╭──
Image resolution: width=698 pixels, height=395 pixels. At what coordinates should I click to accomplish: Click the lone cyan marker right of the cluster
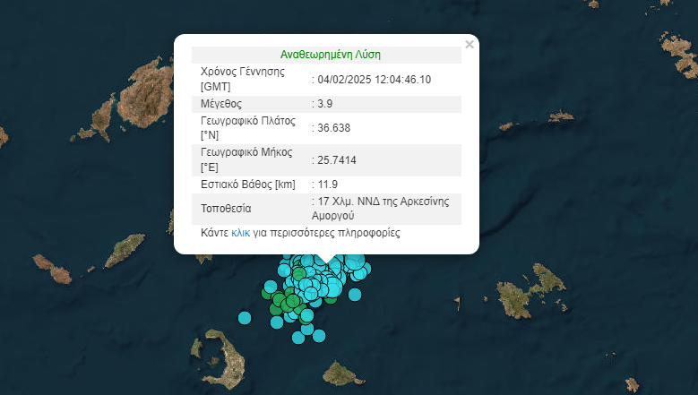click(x=355, y=294)
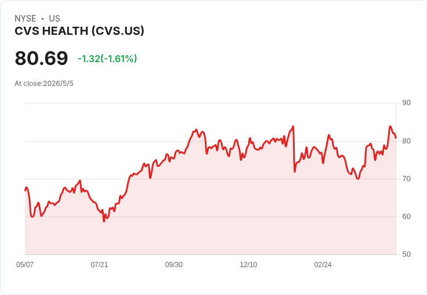The width and height of the screenshot is (427, 295).
Task: Click the NYSE exchange label
Action: 26,19
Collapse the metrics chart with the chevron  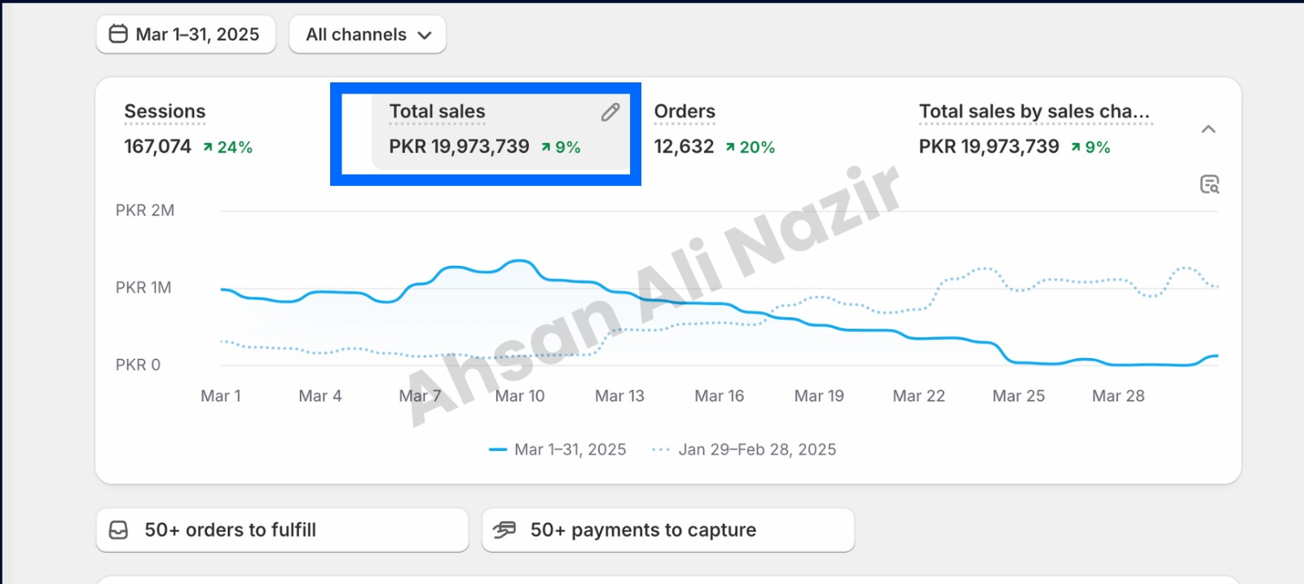[1209, 129]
╰──
WHAT THIS TASK INVOLVES
Can you output the stretch of the items from their start through the line containing "Action: 26,19", word for word, without the pictures?

COMPLETE OUTPUT
Image resolution: width=698 pixels, height=395 pixels. At what coordinates should I click to accomplish: Click the lone cyan marker right of the cluster
click(x=355, y=294)
The width and height of the screenshot is (427, 295).
Task: Click the NYSE exchange label
Action: 26,19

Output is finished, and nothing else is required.